Mehr als eine halbe Million Dollar ließ der Houstoner Konzern im Verlauf
der Jahre für den Republikaner springen. Und im Zuge der Pleite wird in
diesen Tagen ein immer dichteres Netzwerk zwischen Partei und Konzern,
politischen und geschäftlichen Interessen sichtbar. Das Weiße Haus droht
damit an seiner empfindlichsten Stelle getroffen zu werden: "Die Regierung
hat Angst, dass die Achillesferse der republikanischen Partei exponiert
wird: die große Nähe zum großen Geld", sagt Marshall Wittman vom
konservativen Hudson Institute. Mittlerweile wollen mehrere
Kongressausschüsse, die Börsenaufsichtsbehörde sowie das Justiz- und das
Arbeitsministerium den desaströsen Kollaps des siebtgrößten
US-Unternehmens untersuchen, die größte Firmenpleite aller Zeiten in
Amerika. 22.000 Mitarbeiter mussten gehen, 30 Mrd. $ Schulden blieben,
nachdem Enron Anfang Dezember Konkurs angemeldet hatte.
Schwerwiegende Verdächtigungen
Seither kommen
immer mehr pikante Einzelheiten ans Licht. Zunächst sah es vor allem nach
Unregelmäßigkeiten in der Buchhaltung aus, dann musste Enrons
Wirtschaftsprüfer Arthur Andersen einräumen, dass aus ungeklärten Gründen
in großem Umfang Dokumente vernichtet wurden. Am Dienstag wurde
schließlich bekannt, dass Konzernchef Lay offenbar schon im August
vergangenen Jahres von einer Mitarbeiterin über Unregelmäßigkeiten
informiert wurde - ohne einzugreifen.
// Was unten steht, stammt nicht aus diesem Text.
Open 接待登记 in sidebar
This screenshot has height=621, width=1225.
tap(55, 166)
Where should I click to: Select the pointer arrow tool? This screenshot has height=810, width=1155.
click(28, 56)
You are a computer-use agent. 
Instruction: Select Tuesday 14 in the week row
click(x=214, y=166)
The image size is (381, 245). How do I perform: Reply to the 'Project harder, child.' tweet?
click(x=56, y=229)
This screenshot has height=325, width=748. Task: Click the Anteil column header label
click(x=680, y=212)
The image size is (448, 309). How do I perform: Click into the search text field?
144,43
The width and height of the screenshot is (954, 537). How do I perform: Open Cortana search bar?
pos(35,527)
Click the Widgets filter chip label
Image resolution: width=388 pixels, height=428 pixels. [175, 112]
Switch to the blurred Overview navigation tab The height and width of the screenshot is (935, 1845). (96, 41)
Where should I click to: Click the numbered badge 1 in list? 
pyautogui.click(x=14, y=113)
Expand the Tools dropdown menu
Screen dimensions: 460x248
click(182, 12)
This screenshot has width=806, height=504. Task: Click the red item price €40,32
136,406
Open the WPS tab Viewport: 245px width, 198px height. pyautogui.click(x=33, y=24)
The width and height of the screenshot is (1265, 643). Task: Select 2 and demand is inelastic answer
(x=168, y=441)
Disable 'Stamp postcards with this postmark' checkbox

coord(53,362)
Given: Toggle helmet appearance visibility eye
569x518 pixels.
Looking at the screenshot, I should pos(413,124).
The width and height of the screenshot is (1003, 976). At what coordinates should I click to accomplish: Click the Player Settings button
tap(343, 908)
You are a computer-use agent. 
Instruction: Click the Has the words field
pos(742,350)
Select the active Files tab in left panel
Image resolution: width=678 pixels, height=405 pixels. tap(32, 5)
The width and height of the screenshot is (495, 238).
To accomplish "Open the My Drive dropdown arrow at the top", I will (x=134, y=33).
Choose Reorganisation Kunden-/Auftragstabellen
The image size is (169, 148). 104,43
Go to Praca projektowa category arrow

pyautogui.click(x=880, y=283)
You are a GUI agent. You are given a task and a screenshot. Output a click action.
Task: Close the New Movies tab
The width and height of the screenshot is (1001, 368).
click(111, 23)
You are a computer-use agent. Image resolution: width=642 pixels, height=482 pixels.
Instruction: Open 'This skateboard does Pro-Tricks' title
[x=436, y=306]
Dafür könnte der Konzernchef
anderweitig aktiv gewesen sein, so der Verdacht: Lay soll sich in den
letzten Monaten durch illegale Insidergeschäfte mit Enron-Papieren noch
eine mit 100 Mio. $ vergoldete Nase verdient haben. All das wäre nur
ein spektakulärer Firmenskandal, wäre da nicht die perfekte Verkabelung
des Energieriesen mit dem Weißen Haus. ... Die Frage nach der
Käuflichkeit der Politik wird in Washington immer lauter gestellt.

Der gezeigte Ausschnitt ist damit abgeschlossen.